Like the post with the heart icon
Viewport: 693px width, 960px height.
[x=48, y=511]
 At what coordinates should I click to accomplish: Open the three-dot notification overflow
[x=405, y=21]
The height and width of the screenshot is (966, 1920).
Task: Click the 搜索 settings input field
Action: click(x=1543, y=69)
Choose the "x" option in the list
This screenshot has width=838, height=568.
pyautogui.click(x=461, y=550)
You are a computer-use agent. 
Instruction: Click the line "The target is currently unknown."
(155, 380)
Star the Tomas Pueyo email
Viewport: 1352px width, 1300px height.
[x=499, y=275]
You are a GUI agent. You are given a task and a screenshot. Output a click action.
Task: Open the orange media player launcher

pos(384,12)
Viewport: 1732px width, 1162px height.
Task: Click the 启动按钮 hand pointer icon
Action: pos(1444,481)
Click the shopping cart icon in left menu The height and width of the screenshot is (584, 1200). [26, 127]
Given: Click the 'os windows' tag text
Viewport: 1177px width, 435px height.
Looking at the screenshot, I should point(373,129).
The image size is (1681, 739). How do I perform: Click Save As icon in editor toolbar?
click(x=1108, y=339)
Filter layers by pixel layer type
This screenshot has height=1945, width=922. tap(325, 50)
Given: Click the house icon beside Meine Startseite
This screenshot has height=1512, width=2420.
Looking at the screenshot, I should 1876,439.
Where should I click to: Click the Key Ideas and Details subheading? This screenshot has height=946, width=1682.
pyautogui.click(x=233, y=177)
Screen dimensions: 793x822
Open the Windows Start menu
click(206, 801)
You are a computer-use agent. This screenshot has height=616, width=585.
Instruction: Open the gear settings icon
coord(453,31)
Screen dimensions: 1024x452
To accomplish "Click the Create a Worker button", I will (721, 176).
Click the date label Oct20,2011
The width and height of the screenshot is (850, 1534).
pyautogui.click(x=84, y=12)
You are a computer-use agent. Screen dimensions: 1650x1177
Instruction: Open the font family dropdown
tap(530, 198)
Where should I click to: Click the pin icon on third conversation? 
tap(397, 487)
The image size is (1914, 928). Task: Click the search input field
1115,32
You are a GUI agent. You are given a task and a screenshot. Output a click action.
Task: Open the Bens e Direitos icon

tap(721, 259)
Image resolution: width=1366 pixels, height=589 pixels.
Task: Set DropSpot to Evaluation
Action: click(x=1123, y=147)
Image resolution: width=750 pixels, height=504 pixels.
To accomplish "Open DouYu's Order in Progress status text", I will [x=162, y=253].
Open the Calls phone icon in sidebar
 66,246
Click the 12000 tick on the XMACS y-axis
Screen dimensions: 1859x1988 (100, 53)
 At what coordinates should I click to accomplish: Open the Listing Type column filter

## Work instructions
Once you reach the line containing "Click the shopping", include it and stop; until then, reproduce each line of the listing from its start exactly.

## Answer section
Like the post with the heart icon
Viewport: 693px width, 960px height.
[x=48, y=511]
 At what coordinates should I click to accomplish: Open the three-dot notification overflow
[x=405, y=21]
The height and width of the screenshot is (966, 1920).
Task: Click the 搜索 settings input field
Action: click(x=1543, y=69)
Choose the "x" option in the list
This screenshot has width=838, height=568.
pyautogui.click(x=461, y=550)
You are a computer-use agent. 
Instruction: Click the line "The target is currently unknown."
(155, 380)
Star the Tomas Pueyo email
Viewport: 1352px width, 1300px height.
[x=499, y=275]
You are a GUI agent. You are given a task and a screenshot. Output a click action.
Task: Open the orange media player launcher

pos(384,12)
Viewport: 1732px width, 1162px height.
Task: Click the 启动按钮 hand pointer icon
Action: pos(1444,481)
Click the shopping cart icon in left menu The height and width of the screenshot is (584, 1200). [26, 127]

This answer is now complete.